* [SHORT PROBLEM]:
List every row below that contains the word "Task", copying each such row in full. Matches must have the same case.

* [Pointing data for screenshots]:

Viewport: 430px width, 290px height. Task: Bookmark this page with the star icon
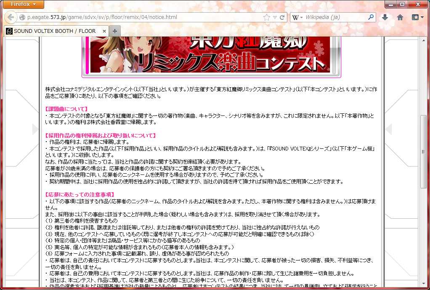(x=266, y=18)
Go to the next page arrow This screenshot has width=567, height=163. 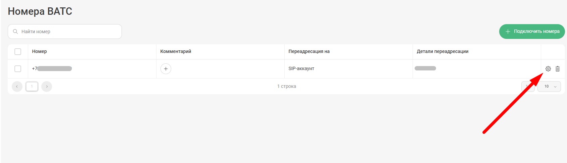[47, 87]
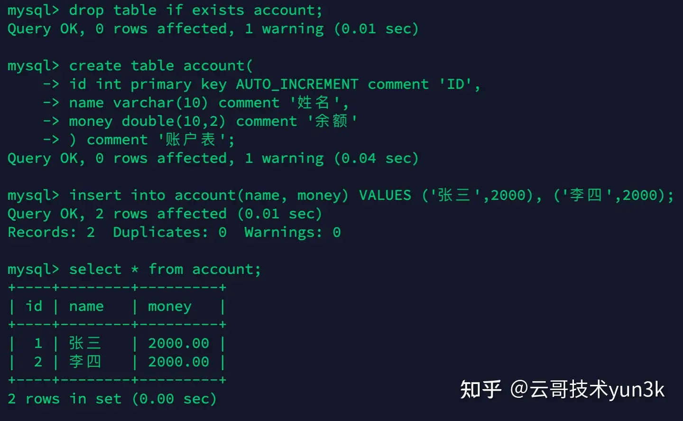Image resolution: width=683 pixels, height=421 pixels.
Task: Click the 'name' column header
Action: coord(86,306)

* [THE REPLY]:
Viewport: 430px width, 290px height. Task: Bookmark this page with the star icon
Task: Click the 'name' column header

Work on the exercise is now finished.